» Extract to read:

================================

Fig 1.
Characterization of overlapping EBML/eSTRs.
a, We consider the set intersection of microsatellites from studies of ethnically biased microsatellites (EBML) and expression STRs (eSTRs): 24,304 microsatellites total. b, Fourfold plot reveals statistically significant overlap between EBML and eSTRs. Area of each quarter circle is proportional to the cell frequency (following marginal standardization). Color of each quarter circle corresponds with its Pearson residual: red indicates the cell entry exceeds the expected value; blue indicates less than then expected value. Confidence rings for the odds ratio allow a visual test of the null (no association); here, 99% confidence rings do not overlap indicating the null is rejected. c, Overlapping EBML/eSTRs tend to have larger effect sizes (effect on gene expression) than all other eSTRs. d, Characterization of the 313 overlapping microsatellites by ethnicity and tissue type. Note, that each microsatellite is biased in one or more ethnicities; and, each affects gene expression in one or more tissue types.
Fig 2.
Gene expression inferred from whole blood RNA-seq in cohorts of 89 Africans and 373 Europeans.
a, Volcano plot reveals 14,124 (out of 60,667) differentially expressed genes. Differential expression is validated for 32 (out of 54) genes associated with an EBML/eSTRs (p = 1.08e-9; χ2 test). Genes up regulated by EBML/eSTR microsatellites include MAEL and CYB5R2; genes down regulated by EBML/eSTR microsatellites include GPX7 and GSTM3. b, MA plot of gene expression fold change in 89 Africans and 373 Europeans. The 8,640 upregulated genes include 20 associated with an overlapping EBML/eSTR; the 5,484 downregulated genes include 12 associated with an overlapping EBML/eSTR. The null was not rejected (p = 1) indicating that EBML/eSTRs are not disproportionately associated with up regulation or down regulation.
Fig 3.
The contribution of overlapping EBML/eSTRs to differential gene expression.

================================

Saved entries:
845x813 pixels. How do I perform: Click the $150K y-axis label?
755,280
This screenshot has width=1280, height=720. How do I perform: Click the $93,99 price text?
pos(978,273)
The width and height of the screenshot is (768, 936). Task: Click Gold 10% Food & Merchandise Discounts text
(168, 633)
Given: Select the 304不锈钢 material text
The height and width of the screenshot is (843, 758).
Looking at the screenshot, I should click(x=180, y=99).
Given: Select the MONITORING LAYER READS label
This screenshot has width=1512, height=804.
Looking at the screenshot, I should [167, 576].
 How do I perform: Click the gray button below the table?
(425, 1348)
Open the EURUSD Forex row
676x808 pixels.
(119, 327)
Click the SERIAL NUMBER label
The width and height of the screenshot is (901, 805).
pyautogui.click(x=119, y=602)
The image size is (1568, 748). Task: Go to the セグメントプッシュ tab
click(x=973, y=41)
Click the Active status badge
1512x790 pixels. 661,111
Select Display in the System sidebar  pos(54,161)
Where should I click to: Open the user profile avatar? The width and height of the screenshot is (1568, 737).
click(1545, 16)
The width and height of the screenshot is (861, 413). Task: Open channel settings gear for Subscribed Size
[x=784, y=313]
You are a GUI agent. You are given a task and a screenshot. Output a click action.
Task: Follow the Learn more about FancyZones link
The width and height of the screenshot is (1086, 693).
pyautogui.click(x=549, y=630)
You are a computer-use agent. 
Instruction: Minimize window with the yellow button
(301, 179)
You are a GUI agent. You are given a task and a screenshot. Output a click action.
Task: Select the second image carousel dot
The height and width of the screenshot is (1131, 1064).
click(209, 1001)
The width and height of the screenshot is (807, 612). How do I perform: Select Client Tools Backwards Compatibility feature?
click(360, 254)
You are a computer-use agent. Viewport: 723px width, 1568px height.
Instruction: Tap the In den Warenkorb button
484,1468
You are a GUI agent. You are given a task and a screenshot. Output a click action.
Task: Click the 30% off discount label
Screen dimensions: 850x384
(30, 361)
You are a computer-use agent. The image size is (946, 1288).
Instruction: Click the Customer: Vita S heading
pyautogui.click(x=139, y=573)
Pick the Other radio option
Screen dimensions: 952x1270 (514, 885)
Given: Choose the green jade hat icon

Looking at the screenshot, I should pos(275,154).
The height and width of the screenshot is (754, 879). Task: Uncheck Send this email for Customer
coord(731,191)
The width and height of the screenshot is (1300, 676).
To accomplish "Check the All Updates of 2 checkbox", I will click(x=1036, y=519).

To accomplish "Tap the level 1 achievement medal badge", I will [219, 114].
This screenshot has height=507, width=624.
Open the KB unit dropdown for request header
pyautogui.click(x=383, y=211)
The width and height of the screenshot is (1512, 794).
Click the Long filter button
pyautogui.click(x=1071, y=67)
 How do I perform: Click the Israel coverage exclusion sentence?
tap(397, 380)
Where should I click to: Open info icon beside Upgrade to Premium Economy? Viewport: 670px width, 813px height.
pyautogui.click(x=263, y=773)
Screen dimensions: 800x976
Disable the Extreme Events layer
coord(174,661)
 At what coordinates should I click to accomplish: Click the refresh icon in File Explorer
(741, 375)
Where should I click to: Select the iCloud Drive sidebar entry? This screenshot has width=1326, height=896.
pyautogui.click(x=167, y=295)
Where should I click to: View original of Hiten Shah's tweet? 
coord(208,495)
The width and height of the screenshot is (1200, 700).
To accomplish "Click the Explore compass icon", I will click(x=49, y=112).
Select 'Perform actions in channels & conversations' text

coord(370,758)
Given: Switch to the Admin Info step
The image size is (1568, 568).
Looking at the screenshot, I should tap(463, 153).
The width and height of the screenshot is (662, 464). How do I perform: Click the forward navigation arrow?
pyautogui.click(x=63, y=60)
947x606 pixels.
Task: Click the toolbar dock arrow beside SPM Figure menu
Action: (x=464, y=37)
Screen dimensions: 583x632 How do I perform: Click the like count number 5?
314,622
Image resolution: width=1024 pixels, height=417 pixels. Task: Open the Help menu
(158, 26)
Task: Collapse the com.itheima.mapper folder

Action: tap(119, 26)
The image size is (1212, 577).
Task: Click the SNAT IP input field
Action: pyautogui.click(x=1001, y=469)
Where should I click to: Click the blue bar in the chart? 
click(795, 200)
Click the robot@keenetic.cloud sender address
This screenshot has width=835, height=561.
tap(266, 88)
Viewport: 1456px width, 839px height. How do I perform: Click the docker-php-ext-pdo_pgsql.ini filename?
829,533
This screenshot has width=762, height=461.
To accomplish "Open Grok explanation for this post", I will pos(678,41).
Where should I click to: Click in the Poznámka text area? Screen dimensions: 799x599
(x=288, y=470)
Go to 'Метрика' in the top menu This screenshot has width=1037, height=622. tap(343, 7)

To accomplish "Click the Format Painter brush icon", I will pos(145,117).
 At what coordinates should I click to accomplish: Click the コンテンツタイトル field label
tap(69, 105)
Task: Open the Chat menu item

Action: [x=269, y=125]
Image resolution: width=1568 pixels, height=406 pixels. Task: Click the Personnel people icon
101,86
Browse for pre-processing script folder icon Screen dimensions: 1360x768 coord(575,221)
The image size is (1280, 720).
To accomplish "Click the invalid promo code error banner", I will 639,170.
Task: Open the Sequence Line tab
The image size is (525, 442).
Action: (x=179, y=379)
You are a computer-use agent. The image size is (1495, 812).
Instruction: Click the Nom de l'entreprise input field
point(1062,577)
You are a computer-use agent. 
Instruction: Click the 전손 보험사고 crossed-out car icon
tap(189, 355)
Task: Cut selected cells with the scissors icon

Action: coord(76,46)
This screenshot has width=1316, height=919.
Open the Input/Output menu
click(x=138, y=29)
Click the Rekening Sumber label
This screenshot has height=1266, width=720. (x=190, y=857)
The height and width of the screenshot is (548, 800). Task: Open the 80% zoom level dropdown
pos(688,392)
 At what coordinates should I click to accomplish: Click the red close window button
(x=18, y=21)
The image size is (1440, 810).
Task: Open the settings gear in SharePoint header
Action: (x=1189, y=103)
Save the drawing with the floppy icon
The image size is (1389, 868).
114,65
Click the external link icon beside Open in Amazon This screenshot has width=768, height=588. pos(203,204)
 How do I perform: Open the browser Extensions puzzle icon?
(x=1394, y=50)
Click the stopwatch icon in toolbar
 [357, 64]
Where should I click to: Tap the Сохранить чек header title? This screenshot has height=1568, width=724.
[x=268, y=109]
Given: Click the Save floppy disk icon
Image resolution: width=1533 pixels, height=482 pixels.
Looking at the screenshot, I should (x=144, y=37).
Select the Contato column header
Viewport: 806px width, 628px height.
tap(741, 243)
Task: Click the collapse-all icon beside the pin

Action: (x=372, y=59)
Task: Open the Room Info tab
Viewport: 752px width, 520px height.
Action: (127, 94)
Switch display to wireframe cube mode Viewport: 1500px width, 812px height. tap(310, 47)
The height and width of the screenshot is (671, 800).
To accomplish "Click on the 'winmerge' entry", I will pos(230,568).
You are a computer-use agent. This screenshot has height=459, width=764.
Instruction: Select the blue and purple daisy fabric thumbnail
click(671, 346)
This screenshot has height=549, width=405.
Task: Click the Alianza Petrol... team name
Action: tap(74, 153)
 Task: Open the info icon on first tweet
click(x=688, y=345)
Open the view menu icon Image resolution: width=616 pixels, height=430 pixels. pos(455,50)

================================

» Work order 1:
In the figure captions on ethnically biased microsatellites, how many overlapping microsatellites are characterized by ethnicity and tissue type?
» Work order 2:
Continue the figure captions on ethnically biased microsatellites from where they stop.

» Result 1:
313 overlapping microsatellites.

» Result 2:
a, fold change for differentially expressed genes associated with EBML/eSTRs (blue) compared to all other genes (red). The difference is statistically significant (p = .0024; two sided Kolmogorov-Smirnov test). b, fold change for differentially expressed genes associated with eSTRs (blue) compared to all other genes (red). The difference is statistically significant (p = 0; two sided Kolmogorov-Smirnov test). c, PCA plot of differentially expressed genes reveals two population clusters: African samples (red) and European samples (blue). d, PCA loadings for differentially expressed genes including those associated with EBML/eSTRs (blue) and all other genes (red). e, inset of PCA loadings for genes associated with EBML/eSTRs. f, a comparison of PCA loadings finds no significant difference for genes association with EBML/eSTRs vs all other genes (p = .465; two sided Kolmogorov-Smirnov test).
Fig 4.
Array length polymorphisms for 15 microsatellites correlate with gene expression.
Each gene is associated with an overlapping EBML/eSTR. In each case the null is rejected: no association between repeat length and gene expression. African samples (red) and European samples (blue) visually reiterate that array length polymorphisms are ethnically biased. Enrichment analysis reveals 1 significant KEGG pathway: glutathione metabolism. Genes involved in glutathione metabolism include GSTM3 and GPX7.
Fig 5.
A mathematical model of glutathione metabolism predicts differential response to oxidative stress in Africans and Europeans.
a, We modify the Reed model of glutathione metabolism to include effects of an eSTR (chr1:52525366) associated with GPX7 expression. Subsequent in silico experiments track the ratio [GSH]/[GSSG] indicative of the redox status of the cell. b, Predicted steady state concentrations of key metabolites are affected by eSTR array length. Array length deletions (shorter than 11bp) mimic the effects of oxidative stress. c, The European eSTR allele run to steady state under various concentrations of H2O2 faithfully reproduces the original Reed model. d, Steady state concentrations predicted for the African model (10bp allele) under various concentrations of H2O2 reveal differences in the oxidative stress response.
Fig 6.
Summary of our overall approach.
We characterize 24,304 overlapping regions drawn from two previous studies of short tandem repeats. We validate 32 (out of 54) genes associated with whole blood EBML/eSTRs using RNA-seq: 89 Africans and 373 Europeans. We subsequently quantify their effects on gene expression and perform KEGG pathway enrichment analysis. Two of the validated EBML/eSTRs affect glutathione metabolism. We modify the Reed model to predict how an eSTR associated with GPX7 expression affects response to oxidative stress in Africans and Europeans, respectively.
Fig 7.
GPX7 gene encodes one member in a family of eight isoenzymes (GPX 1–8).
We estimate the contribution of GPX7 to the entire GPX enzyme pool using RNA-seq. GPX7 expression accounts for approximately 2% (λ = .02) of the entire GPX enzyme pool.